Hélène, enseignante en collège en classe de Segpa (Section d'enseignement général et professionnel adapté, pour des élèves en difficulté) dans le Tarn, n'a fait grève qu'une seule fois dans sa carrière, entamée il y a quelques années après une reconversion. Mais elle a décidé de suivre le mouvement "parce qu'il y a une sorte d'accumulation", explique-t-elle.
"On sent énormément de mépris de la part des responsables politiques. Nicolas Sarkozy a réussi à s'illustrer récemment" en affirmant que les professeurs des écoles ne travaillaient que six mois dans l'année, mais "c'est une mentalité politique générale qui met à mal vraiment le monde enseignant", ajoute-t-elle. "On se sent vraiment comme des serpillères".
"Je vois des choses qui ne seraient même pas pensables en entreprise.

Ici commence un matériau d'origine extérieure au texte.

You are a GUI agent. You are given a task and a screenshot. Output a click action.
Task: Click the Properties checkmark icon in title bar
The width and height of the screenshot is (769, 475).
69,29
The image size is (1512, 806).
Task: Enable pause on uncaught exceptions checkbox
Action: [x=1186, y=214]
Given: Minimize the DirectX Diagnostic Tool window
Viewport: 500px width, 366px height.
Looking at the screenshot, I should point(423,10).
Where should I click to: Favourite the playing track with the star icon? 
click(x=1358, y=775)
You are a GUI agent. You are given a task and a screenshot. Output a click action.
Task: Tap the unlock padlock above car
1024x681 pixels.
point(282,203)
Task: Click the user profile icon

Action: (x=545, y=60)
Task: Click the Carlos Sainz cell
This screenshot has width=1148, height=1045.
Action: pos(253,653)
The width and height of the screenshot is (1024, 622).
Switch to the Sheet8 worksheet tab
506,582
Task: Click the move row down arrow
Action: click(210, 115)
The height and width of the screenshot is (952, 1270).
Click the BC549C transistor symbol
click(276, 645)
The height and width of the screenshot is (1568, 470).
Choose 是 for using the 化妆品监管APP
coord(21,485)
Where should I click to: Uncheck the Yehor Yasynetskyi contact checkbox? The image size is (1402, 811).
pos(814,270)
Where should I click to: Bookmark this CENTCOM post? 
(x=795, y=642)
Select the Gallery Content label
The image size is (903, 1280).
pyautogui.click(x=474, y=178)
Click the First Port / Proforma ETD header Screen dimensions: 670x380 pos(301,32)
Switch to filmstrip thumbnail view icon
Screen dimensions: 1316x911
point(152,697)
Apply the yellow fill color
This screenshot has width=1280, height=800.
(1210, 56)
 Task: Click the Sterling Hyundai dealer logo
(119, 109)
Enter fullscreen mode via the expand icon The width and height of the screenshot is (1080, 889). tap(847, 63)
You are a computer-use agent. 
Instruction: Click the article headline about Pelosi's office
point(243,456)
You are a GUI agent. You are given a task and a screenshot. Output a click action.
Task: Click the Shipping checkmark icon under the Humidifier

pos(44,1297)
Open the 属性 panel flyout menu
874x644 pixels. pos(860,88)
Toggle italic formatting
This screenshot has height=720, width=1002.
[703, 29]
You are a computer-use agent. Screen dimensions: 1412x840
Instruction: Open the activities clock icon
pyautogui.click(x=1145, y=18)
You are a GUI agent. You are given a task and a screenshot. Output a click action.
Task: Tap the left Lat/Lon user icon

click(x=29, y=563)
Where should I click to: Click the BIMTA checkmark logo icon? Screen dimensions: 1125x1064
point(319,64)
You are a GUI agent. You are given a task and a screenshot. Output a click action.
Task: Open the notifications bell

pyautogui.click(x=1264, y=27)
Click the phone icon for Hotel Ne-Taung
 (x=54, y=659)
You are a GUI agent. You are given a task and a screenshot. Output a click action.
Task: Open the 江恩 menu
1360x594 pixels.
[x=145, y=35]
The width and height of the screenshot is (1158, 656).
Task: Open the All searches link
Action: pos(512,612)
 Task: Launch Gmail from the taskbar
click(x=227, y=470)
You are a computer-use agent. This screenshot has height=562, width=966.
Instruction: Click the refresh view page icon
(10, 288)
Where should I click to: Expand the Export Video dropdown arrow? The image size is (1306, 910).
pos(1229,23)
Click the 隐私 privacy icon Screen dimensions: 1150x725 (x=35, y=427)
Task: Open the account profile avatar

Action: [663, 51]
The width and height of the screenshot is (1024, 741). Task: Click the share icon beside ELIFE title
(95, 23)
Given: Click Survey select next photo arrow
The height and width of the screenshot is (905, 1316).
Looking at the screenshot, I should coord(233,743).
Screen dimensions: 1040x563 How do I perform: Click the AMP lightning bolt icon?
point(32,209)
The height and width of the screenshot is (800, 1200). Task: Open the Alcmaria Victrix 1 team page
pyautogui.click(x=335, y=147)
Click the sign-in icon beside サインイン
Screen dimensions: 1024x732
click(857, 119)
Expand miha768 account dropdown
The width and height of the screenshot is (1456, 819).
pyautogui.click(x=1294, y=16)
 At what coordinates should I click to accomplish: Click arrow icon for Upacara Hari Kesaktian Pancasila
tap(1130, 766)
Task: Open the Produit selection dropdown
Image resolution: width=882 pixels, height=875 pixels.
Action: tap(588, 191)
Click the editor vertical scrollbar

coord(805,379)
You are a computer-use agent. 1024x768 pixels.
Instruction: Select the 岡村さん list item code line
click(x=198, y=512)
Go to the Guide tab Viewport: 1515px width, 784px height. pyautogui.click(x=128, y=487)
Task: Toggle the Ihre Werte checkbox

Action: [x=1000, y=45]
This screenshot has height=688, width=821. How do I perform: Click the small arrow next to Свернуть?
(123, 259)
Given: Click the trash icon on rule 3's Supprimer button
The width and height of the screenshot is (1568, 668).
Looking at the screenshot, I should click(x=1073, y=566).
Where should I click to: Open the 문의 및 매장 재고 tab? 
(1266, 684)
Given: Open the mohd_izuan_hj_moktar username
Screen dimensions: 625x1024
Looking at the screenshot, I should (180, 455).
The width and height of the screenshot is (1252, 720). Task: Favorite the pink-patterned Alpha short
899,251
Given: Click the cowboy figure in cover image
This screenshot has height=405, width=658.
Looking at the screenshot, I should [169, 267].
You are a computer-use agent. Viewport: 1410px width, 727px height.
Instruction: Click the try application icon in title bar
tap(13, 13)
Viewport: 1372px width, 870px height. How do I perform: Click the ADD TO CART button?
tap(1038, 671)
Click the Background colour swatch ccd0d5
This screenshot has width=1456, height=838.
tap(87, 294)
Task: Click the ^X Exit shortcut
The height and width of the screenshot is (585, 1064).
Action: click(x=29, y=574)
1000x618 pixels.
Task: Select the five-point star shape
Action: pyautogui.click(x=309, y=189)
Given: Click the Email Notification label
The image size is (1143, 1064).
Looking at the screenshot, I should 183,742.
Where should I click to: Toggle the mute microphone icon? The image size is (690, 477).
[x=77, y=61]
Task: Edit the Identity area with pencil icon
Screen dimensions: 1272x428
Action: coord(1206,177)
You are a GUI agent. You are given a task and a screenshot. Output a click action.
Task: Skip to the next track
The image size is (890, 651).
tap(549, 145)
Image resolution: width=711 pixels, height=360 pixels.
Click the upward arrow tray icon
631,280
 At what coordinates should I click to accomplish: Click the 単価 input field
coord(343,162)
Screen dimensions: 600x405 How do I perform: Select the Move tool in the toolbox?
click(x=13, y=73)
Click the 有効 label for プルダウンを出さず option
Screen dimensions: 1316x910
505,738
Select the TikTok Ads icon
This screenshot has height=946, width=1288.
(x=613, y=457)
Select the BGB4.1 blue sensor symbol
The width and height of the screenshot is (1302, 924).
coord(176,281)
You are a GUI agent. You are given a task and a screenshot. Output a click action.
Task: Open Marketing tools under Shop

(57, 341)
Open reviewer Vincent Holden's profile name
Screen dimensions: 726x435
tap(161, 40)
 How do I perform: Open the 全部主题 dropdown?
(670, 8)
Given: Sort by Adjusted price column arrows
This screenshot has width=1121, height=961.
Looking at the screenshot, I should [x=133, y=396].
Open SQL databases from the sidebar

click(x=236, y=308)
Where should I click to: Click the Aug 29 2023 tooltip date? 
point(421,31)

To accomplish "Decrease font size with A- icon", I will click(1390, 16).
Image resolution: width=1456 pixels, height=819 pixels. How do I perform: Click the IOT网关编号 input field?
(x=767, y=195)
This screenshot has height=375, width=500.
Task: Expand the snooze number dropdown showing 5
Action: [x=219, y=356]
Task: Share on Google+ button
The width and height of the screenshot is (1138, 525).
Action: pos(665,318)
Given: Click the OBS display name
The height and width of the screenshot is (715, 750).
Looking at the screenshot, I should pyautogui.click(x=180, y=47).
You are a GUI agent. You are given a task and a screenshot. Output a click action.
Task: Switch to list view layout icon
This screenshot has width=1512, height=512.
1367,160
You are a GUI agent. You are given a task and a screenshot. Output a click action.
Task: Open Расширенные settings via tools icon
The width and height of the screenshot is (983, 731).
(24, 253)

Il n'y a pas de ressources humaines, zéro médecine de travail. On est vraiment à l'ère du silex", pointe-t-elle, dénonçant une "maltraitance" des profs.
Comme elle, nombre d'enseignants ont prévu de répondre à l'appel d'une intersyndicale rassemblant presque tous les syndicats enseignants (FSU, Unsa Education, CGT Educ'action, CFDT Education, Snalc, Sud) à "participer aux différentes mobilisations".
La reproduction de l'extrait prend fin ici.